He’s stretched across my bed like he owns the air in this room—{{user}}, shirtless, golden under the lamplight, breathing in that careful, disciplined way he does when he’s trying to keep his body from betraying him.
My parents are home—voices drifting faintly from the kitchen, cabinets opening, someone laughing at a TV show—and yet all I can hear is him. All I can feel is the strange, fragile rhythm of his heart under my palm.
It falters again—a stutter, a skipped step, a flinch in the dark—and I swear the walls breathe with it.
I pretend to scroll, but the glow of my phone is nothing compared to the way he draws every ounce of my focus without even opening his eyes.
It’s supposed to be a simple university break. A holiday. A pause. Instead he’s here in my bed, stealing all the breath from my lungs each time his chest trembles under the weight of an uneven beat.
Another missed beat—soft, wrong.
I go still.
“Your heart…” I breathe out, barely louder than the lamp’s hum. “It’s speaking in crooked lines again.”
He exhales, eyes drifting shut, mouth curving into that faint, stubborn almost-smile he uses as armor. “It’ll pass.”
Right. It will.
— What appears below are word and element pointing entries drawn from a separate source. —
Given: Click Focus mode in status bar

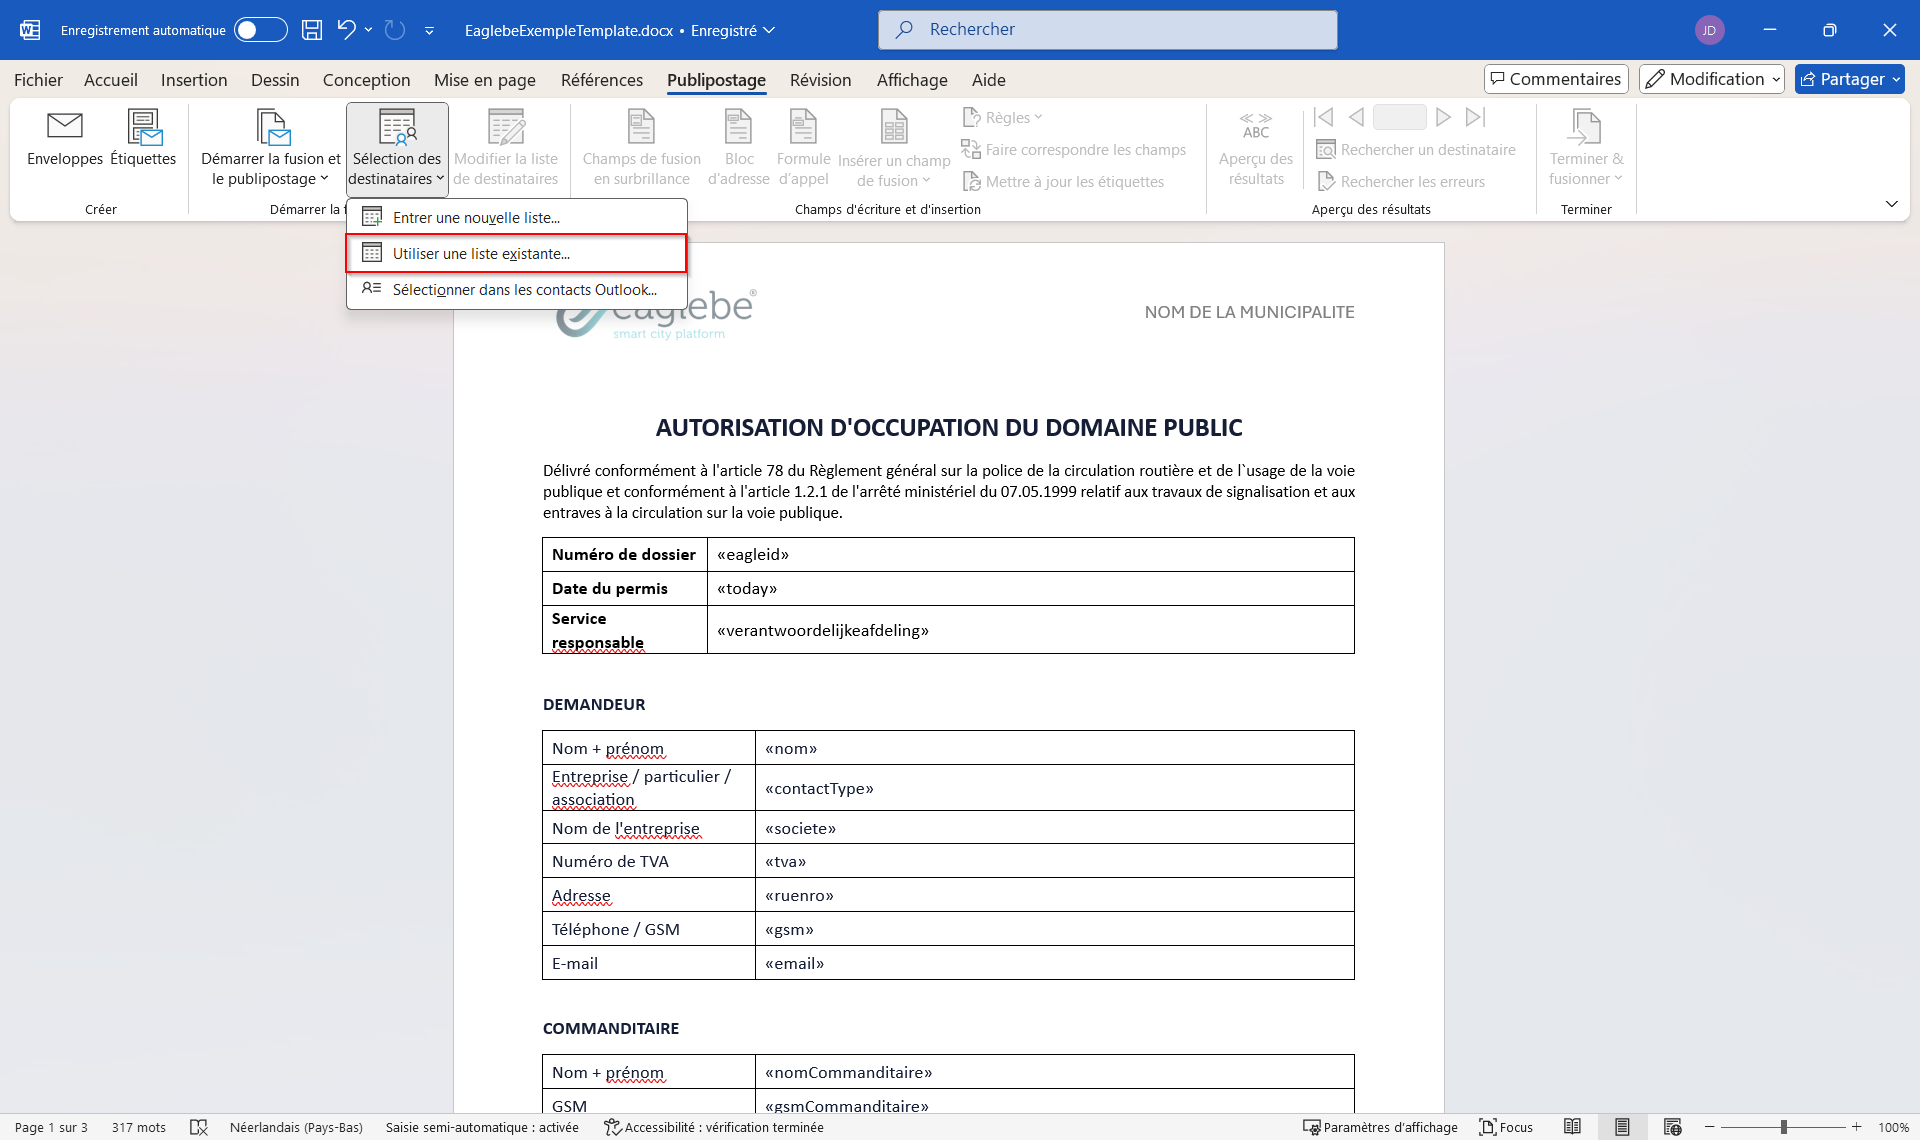Looking at the screenshot, I should (1506, 1127).
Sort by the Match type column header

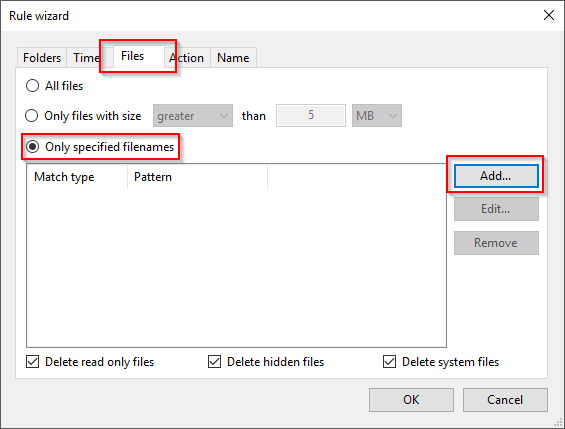tap(77, 177)
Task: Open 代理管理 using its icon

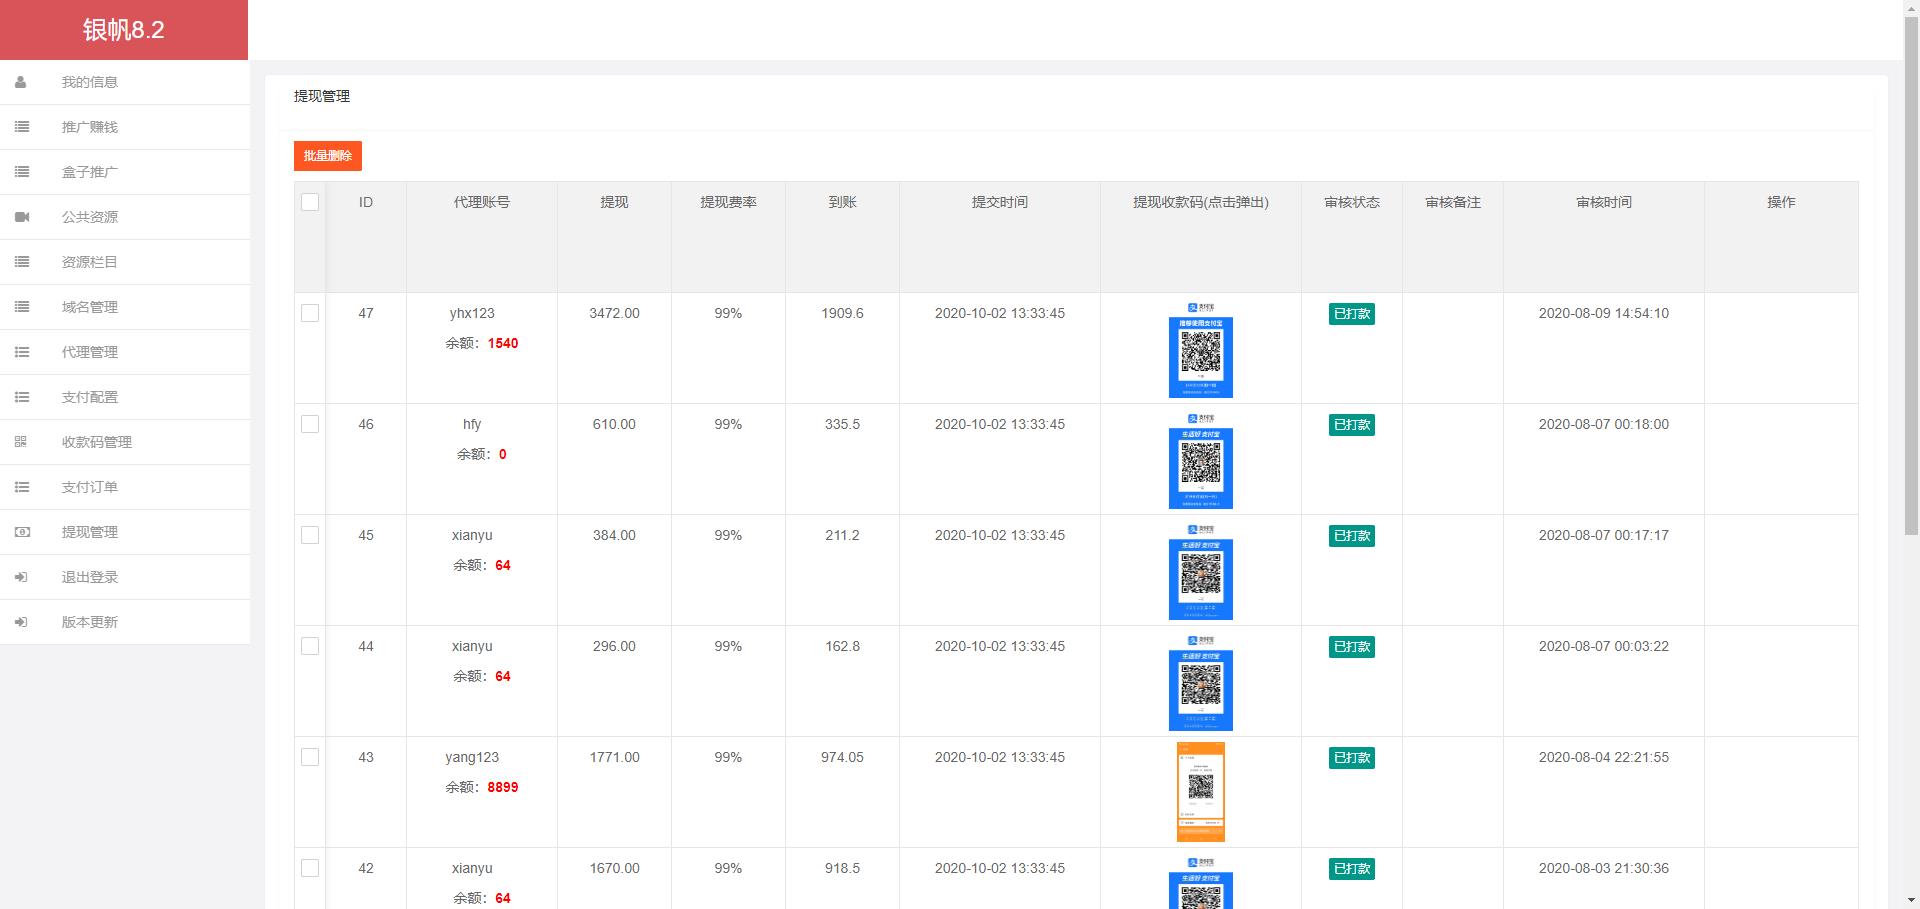Action: [21, 352]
Like storms that never rain, like promises spoken too softly to trust—and yet he lies here, letting that fragile rhythm echo against my palm while the rest of my room stays painfully ordinary.
I shift closer to him, my knee brushing his thigh—accidental, intentional, I don’t even know anymore. My thumb traces the ridge of his sternum, a quiet, reverent line. It feels too intimate for friends. Too restrained for lovers.
Between us sits that thin, trembling line—friends, but not quite; lovers, but not yet; something tangled and unnamed in between. I feel it every time his breath stirs the air around me.
“You don’t have to pretend you’re unbreakable,” I murmur. “Not when your heartbeat tells me the truth before you ever will.”
He opens his eyes—barely—and the look he gives me could gut a man. There’s something heavy in his gaze, something soft, something terrified, something hope-shaped he would never dare name out loud.
Downstairs, the world continues its indifferent rhythm while his heart stumbles again under my hand—a slip, a gasp, a misfired prayer.
I feel my own breath fold in on itself.
I press my palm firmer against him, grounding him, anchoring myself. “Stay with me,” I whisper, bending closer until my words brush the warm skin of his shoulder, resting my forehead there, laying down against his side. “Just… stay here until it finds its way back.”
A shiver passes through him—a small one, but I feel it like a confession spilling directly into my hands.
He shifts again, this time toward me, letting the space between us collapse—his temple brushing my cheek, his breath grazing my jaw, his hand on my waist, the kind of closeness that feels like stepping onto thin ice just to feel the thrill of not sinking.
We’re not lovers. We’re not just friends.
We’re the inhale before the kiss that hasn’t happened, the lingering touch that means too much, the quiet moment where two lives lean so close they almost fuse.
And as his heartbeat stumbles once more—broken, beautiful, human—I hold him like my hands were made to steady all the storms he refuses to name.